**SHORT TASK:** Copy the lines of the listing below, from the line containing "This screenshot has width=1456, height=819. What" through the line containing "The image size is (1456, 819). In", inclusive, without changing them.

--- start of RAW DATA ---

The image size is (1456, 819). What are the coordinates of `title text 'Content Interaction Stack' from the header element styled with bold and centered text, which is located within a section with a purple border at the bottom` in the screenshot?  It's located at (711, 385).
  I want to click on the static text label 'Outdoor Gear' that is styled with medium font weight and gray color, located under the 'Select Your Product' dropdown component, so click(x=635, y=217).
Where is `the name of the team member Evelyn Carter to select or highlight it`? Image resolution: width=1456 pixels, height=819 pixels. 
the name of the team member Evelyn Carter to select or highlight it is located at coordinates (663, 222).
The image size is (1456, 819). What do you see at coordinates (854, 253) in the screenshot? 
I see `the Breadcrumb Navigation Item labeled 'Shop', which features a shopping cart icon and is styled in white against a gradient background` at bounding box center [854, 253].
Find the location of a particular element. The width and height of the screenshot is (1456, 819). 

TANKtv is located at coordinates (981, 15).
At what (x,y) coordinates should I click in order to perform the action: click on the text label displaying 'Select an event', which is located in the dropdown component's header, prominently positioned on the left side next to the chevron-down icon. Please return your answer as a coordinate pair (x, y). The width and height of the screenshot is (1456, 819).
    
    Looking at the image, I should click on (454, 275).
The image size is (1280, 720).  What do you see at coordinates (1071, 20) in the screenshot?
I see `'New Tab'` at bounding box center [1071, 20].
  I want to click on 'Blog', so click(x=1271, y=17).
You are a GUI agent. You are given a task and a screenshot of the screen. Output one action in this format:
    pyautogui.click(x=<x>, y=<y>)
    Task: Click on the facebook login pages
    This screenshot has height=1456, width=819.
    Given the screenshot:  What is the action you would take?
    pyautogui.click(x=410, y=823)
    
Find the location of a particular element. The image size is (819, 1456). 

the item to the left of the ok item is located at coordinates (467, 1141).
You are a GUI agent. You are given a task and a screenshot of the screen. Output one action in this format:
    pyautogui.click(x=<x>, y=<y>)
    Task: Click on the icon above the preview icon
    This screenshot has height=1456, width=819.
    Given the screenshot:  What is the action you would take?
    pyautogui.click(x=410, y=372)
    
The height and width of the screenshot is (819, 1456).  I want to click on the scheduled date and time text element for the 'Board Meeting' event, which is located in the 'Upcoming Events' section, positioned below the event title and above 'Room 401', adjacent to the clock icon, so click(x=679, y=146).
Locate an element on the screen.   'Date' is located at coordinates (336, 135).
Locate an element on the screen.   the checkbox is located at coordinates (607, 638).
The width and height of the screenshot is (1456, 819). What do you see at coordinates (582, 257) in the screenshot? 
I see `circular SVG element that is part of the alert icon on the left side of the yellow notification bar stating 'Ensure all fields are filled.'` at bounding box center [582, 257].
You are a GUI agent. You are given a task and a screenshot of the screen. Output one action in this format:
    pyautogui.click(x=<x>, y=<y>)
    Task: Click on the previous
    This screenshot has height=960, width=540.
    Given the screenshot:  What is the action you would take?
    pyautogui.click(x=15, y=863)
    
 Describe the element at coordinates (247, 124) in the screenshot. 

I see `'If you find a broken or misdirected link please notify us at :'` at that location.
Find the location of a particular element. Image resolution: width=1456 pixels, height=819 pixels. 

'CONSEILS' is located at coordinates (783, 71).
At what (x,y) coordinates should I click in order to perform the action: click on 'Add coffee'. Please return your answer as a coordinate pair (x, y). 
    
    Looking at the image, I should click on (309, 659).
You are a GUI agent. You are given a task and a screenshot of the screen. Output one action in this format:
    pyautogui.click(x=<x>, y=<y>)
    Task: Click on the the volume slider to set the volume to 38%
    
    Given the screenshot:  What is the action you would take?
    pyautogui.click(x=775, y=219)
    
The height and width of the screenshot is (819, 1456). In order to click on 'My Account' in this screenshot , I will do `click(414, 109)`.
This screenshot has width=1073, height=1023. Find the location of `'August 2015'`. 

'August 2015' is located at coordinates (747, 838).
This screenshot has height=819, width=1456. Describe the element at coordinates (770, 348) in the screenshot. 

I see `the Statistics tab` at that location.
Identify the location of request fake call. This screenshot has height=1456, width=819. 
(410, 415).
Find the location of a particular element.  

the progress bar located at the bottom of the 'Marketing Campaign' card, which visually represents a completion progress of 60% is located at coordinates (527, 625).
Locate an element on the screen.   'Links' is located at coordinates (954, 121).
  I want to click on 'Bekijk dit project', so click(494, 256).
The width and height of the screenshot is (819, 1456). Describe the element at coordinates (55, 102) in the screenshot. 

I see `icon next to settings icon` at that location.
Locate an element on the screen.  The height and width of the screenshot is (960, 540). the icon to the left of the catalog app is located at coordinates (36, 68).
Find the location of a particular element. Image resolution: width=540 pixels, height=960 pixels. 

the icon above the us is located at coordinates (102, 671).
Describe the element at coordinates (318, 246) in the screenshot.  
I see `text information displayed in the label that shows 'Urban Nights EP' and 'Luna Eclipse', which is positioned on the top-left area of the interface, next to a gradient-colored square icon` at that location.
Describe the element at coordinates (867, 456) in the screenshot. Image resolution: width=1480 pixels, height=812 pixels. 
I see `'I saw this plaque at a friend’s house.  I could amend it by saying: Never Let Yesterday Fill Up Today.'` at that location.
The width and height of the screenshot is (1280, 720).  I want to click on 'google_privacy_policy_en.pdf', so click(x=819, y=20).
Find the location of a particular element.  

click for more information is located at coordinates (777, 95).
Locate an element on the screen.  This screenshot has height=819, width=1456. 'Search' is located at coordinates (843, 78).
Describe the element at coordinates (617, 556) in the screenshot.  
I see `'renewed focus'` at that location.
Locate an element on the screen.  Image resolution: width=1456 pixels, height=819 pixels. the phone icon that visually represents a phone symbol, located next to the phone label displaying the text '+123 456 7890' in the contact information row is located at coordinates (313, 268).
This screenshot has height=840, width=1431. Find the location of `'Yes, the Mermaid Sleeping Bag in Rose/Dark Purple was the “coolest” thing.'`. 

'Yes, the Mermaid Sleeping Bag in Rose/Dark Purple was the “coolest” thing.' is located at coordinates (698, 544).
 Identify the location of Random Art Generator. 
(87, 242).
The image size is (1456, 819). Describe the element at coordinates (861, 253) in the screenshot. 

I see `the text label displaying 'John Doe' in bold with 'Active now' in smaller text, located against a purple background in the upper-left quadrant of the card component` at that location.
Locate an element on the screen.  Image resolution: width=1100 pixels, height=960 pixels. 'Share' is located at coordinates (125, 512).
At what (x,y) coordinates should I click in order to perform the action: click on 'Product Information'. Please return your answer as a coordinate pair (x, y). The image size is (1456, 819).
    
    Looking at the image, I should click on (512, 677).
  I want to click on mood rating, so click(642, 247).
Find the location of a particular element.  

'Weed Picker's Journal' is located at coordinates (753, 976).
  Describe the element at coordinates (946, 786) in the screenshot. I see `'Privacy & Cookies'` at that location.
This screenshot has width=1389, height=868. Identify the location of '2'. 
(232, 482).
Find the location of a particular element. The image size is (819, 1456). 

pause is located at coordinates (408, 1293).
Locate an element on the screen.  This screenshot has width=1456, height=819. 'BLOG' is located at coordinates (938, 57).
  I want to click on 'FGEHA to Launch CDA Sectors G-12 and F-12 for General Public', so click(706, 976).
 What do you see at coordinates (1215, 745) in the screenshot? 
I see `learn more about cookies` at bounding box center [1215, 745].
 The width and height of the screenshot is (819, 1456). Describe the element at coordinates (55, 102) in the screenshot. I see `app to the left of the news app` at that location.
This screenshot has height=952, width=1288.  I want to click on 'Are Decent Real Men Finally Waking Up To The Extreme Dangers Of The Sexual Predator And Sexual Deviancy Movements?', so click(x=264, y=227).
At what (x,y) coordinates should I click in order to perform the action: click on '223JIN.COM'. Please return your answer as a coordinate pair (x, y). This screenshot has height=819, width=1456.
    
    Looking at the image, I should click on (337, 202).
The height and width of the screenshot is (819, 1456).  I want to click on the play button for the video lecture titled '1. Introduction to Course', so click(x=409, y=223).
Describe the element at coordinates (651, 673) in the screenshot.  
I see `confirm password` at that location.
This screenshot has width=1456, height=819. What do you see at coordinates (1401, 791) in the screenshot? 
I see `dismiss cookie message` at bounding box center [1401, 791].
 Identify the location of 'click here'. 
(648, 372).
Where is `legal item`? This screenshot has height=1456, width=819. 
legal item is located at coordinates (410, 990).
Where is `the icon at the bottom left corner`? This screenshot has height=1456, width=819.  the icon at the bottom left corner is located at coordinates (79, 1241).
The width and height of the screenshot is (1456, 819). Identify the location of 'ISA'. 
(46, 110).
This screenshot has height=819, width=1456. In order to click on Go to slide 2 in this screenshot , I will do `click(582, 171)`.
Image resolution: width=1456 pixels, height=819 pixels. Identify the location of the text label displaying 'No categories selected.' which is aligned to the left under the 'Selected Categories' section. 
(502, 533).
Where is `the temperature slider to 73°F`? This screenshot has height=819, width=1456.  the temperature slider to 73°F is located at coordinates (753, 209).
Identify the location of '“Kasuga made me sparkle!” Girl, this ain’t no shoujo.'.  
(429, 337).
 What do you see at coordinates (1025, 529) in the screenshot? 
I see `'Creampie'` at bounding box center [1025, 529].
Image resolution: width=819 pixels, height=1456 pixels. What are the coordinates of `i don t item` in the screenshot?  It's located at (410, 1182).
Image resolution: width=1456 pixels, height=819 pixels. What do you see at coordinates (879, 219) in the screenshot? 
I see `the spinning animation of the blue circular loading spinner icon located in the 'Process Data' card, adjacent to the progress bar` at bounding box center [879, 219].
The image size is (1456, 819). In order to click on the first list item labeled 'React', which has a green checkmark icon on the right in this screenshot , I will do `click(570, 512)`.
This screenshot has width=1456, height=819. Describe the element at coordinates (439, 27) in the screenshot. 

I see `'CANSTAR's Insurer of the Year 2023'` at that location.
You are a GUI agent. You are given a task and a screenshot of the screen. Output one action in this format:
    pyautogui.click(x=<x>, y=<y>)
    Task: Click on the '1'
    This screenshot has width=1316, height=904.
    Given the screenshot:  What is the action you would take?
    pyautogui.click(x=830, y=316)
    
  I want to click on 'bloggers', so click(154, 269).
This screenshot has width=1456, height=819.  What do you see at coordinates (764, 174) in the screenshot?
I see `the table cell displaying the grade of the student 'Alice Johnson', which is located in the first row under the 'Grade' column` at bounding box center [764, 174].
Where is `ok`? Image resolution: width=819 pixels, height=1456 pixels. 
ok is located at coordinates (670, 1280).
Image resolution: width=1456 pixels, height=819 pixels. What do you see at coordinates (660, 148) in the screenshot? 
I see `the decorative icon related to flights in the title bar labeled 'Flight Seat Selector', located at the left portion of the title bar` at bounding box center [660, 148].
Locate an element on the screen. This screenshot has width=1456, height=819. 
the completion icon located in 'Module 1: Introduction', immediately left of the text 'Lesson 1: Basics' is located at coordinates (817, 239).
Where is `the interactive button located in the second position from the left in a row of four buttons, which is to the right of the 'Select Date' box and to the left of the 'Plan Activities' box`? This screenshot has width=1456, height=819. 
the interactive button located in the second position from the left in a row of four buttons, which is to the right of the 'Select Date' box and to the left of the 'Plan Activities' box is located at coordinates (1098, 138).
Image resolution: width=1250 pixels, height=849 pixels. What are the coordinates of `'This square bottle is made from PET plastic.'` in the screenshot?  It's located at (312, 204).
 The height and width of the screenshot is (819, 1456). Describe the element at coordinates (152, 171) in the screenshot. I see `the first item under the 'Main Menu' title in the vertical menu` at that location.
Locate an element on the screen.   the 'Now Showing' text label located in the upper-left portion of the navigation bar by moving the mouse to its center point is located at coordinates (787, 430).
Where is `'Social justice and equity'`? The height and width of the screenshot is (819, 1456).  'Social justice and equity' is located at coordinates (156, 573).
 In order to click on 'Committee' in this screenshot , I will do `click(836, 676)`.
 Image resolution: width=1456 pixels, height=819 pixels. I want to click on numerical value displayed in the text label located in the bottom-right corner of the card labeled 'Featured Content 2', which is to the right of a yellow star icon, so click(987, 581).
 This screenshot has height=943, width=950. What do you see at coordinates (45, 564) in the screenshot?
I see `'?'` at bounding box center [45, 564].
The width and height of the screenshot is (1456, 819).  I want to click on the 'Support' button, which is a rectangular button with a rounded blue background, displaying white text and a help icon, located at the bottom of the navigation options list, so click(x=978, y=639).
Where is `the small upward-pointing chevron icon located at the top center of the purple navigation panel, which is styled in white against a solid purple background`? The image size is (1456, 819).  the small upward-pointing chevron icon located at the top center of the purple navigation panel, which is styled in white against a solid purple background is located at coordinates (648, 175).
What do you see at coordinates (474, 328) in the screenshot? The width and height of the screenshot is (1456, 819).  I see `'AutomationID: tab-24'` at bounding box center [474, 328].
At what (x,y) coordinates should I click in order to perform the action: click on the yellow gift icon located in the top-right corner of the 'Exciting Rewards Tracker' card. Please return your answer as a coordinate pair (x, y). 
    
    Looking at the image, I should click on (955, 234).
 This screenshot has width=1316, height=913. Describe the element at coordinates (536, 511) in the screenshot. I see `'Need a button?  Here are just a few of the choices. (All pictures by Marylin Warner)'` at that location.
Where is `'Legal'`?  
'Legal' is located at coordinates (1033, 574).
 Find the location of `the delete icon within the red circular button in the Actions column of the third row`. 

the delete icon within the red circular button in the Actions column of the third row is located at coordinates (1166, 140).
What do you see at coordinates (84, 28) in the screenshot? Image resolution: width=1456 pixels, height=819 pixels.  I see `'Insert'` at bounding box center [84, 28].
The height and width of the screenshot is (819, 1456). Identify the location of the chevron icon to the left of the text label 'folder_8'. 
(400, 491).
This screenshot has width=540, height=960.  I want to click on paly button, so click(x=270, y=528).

--- end of RAW DATA ---

**SOLUTION TO THE EXERCISE:**
This screenshot has width=1456, height=819. What do you see at coordinates (1401, 791) in the screenshot? 
I see `dismiss cookie message` at bounding box center [1401, 791].
 Identify the location of 'click here'. 
(648, 372).
Where is `legal item`? This screenshot has height=1456, width=819. 
legal item is located at coordinates (410, 990).
Where is `the icon at the bottom left corner`? This screenshot has height=1456, width=819.  the icon at the bottom left corner is located at coordinates (79, 1241).
The width and height of the screenshot is (1456, 819). Identify the location of 'ISA'. 
(46, 110).
This screenshot has height=819, width=1456. In order to click on Go to slide 2 in this screenshot , I will do `click(582, 171)`.
Image resolution: width=1456 pixels, height=819 pixels. Identify the location of the text label displaying 'No categories selected.' which is aligned to the left under the 'Selected Categories' section. 
(502, 533).
Where is `the temperature slider to 73°F`? This screenshot has height=819, width=1456.  the temperature slider to 73°F is located at coordinates (753, 209).
Identify the location of '“Kasuga made me sparkle!” Girl, this ain’t no shoujo.'.  
(429, 337).
 What do you see at coordinates (1025, 529) in the screenshot? 
I see `'Creampie'` at bounding box center [1025, 529].
Image resolution: width=819 pixels, height=1456 pixels. What are the coordinates of `i don t item` in the screenshot?  It's located at (410, 1182).
Image resolution: width=1456 pixels, height=819 pixels. What do you see at coordinates (879, 219) in the screenshot? 
I see `the spinning animation of the blue circular loading spinner icon located in the 'Process Data' card, adjacent to the progress bar` at bounding box center [879, 219].
The image size is (1456, 819). In order to click on the first list item labeled 'React', which has a green checkmark icon on the right in this screenshot , I will do `click(570, 512)`.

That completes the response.